Mathys, dix ans, perd ses parents dans un accident de voiture. Il se réfugie dans le déni en affectant de se prendre pour Le Petit Prince. Devenu extrêmement agressif et violent dès qu’on le rappelle à la réalité, il est hospitalisé en pédopsychiatrie. Deux mois s’écoulant sans amélioration, le chef de service fait appel à un ami très proche, confrère hyper médiatisé, spécialiste des grands traumatismes infantiles, qui propose de partir en Aubrac seul avec l’enfant.

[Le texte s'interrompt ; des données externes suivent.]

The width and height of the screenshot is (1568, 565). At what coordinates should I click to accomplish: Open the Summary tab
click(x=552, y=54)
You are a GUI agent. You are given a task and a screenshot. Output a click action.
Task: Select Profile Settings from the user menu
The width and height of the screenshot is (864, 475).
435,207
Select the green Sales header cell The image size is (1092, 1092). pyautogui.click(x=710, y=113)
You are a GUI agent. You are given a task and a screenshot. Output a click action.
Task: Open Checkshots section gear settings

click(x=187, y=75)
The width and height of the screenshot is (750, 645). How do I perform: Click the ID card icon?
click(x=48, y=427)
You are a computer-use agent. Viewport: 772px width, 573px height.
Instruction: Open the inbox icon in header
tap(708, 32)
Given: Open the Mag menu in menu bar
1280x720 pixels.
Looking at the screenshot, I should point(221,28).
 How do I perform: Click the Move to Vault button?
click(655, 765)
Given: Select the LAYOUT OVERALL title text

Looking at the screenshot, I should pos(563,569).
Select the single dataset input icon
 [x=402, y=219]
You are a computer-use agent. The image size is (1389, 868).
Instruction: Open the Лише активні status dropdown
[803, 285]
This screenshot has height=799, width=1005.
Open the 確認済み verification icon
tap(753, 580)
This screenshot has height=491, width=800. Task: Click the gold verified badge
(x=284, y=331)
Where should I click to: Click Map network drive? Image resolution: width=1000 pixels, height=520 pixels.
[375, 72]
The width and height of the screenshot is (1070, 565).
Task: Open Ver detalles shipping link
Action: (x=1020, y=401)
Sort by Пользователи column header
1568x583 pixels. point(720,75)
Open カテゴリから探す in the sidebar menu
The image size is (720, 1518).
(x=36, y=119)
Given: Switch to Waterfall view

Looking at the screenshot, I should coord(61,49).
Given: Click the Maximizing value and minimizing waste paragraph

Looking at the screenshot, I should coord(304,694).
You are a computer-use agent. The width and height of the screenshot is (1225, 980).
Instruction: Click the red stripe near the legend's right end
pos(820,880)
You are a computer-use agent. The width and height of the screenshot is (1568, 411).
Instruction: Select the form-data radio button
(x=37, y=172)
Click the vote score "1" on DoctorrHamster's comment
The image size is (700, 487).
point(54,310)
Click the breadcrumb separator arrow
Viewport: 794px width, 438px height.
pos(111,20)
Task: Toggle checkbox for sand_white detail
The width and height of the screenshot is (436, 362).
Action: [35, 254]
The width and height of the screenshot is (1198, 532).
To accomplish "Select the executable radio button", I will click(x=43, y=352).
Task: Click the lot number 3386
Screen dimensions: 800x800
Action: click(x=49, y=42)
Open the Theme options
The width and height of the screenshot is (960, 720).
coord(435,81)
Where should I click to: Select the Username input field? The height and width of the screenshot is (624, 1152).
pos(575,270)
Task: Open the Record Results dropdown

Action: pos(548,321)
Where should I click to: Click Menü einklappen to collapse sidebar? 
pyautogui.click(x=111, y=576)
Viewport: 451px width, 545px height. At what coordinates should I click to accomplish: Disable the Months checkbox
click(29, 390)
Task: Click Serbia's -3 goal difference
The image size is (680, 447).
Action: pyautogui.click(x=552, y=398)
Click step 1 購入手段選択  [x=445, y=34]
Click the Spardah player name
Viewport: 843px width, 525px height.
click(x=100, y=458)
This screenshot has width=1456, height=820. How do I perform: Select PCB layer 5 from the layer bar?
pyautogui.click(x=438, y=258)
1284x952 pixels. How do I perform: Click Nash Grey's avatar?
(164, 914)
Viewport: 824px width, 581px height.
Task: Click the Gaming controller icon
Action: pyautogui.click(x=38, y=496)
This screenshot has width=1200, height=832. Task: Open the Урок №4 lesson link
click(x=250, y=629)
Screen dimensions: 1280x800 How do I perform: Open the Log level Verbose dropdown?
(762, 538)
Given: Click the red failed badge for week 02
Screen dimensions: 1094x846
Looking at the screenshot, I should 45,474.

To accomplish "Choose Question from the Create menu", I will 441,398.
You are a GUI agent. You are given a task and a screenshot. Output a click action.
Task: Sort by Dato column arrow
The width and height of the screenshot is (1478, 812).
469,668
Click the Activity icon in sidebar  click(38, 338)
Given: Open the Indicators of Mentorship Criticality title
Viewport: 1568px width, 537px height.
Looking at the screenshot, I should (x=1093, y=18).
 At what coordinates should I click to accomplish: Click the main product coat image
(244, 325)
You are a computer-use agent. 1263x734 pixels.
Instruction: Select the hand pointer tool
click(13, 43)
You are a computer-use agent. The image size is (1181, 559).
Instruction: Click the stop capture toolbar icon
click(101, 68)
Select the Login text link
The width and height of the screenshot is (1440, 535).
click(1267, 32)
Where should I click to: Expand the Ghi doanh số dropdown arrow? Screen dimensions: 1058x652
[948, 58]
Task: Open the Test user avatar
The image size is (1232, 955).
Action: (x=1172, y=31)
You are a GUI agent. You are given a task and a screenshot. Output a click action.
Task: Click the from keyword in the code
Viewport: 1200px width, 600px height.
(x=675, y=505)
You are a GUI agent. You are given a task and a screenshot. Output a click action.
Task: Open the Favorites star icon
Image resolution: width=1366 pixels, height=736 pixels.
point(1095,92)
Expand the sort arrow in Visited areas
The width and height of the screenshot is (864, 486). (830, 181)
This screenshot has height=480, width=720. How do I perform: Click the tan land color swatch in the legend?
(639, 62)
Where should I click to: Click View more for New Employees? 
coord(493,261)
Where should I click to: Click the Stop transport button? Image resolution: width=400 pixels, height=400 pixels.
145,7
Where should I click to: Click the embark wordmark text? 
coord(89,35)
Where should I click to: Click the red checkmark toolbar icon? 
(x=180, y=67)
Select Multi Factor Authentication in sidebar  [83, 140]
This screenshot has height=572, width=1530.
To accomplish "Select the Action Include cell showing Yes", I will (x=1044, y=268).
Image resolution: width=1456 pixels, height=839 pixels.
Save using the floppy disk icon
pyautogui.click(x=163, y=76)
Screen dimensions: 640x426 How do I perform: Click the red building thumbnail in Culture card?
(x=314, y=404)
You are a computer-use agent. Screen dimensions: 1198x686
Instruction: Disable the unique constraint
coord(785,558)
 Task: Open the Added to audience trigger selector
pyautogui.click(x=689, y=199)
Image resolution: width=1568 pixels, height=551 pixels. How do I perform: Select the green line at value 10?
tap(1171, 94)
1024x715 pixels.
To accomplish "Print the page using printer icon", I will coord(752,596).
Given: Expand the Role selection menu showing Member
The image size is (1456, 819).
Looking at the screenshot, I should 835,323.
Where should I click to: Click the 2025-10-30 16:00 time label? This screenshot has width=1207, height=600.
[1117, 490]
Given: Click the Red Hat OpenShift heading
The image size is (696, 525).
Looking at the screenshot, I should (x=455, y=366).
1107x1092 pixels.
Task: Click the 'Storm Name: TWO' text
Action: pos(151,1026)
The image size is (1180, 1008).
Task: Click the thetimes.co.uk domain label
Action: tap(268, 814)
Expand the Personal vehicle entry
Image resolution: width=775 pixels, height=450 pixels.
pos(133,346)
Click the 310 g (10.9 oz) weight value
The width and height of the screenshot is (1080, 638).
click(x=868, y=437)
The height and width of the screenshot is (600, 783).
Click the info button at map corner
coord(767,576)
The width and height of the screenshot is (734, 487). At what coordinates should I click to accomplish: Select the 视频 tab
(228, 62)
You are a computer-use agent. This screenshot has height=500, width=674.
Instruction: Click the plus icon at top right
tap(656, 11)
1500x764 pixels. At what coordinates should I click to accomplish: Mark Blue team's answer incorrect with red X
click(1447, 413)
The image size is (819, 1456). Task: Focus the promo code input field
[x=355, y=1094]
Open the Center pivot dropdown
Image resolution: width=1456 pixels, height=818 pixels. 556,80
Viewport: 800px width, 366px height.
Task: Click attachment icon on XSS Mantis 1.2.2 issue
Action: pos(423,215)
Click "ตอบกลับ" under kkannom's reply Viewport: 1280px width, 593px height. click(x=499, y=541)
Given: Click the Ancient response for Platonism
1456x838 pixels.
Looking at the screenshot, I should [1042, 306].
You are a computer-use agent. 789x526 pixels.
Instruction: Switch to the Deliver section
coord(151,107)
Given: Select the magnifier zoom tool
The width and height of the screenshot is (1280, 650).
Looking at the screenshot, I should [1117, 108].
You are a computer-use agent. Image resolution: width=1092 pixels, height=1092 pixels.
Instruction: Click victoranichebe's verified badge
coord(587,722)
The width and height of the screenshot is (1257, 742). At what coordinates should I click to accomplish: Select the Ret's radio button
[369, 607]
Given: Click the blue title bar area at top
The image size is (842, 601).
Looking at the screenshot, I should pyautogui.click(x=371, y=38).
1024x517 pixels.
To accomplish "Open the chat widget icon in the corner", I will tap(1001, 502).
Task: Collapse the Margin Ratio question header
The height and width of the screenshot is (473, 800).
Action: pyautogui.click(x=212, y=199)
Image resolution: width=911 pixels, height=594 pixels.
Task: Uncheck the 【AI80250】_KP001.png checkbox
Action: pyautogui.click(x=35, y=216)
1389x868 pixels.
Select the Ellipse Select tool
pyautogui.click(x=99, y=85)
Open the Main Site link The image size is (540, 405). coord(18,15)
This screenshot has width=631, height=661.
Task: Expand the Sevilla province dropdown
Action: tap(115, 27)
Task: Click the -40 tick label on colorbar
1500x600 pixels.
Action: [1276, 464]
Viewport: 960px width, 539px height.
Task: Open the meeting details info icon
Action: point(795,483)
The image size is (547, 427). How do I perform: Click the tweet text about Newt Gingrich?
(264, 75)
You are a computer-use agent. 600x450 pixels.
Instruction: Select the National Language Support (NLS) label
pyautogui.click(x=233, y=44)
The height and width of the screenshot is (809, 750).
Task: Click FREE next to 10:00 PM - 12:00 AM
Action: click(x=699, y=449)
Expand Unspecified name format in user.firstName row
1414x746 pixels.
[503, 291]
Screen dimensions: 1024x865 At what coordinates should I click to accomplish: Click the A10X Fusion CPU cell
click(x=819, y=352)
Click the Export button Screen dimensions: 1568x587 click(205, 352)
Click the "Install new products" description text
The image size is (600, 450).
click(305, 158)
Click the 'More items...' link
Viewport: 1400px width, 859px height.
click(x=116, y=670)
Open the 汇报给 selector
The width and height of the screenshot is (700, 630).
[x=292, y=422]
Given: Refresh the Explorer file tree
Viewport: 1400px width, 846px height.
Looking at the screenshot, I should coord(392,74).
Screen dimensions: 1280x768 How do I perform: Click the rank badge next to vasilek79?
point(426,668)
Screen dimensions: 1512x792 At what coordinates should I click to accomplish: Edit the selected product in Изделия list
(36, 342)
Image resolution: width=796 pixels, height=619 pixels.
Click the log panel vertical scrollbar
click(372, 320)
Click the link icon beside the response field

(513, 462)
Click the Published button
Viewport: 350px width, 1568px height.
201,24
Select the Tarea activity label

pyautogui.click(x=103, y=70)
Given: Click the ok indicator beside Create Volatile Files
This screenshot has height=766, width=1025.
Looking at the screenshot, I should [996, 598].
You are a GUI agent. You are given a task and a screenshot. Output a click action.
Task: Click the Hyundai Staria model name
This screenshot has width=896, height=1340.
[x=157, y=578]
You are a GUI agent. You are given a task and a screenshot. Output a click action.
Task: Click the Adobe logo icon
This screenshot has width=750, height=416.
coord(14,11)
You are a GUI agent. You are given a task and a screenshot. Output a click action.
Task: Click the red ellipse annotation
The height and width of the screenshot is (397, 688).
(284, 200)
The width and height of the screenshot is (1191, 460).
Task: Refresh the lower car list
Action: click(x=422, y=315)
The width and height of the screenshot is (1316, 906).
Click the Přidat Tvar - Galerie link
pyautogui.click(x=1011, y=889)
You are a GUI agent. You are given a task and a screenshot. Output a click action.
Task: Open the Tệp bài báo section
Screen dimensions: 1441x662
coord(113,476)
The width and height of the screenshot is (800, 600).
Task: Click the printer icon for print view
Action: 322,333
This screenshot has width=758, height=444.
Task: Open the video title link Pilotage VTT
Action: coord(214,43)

Cette jolie histoire d’aventure thérapeutique hors les murs d’un hôpital psychiatrique – fortement inspirée du beau conte de Saint-Exupéry – repose sur la relation entre un drôle de petit bonhomme, orphelin « absolu », et un médecin, homme généreux, profondément ému par cet enfant emprisonné dans une grave psychose réactionnelle. On est sans cesse partagé entre une réelle émotion et l’impression fugitive d’une certaine mièvrerie. Mais on est aussi pris par le subtil jeu d’apprivoisement de ces extraordinaires menteurs que sont l’adulte et l’enfant, et par le puissant lien d’amour qui se tisse peu à peu entre eux. On voit venir la suite mais qu'importe, les dernières pages de ce livre, débordant d’imagination, de tendresse et de poésie, sont bouleversantes.  (R.C.G. et M.-N.P.)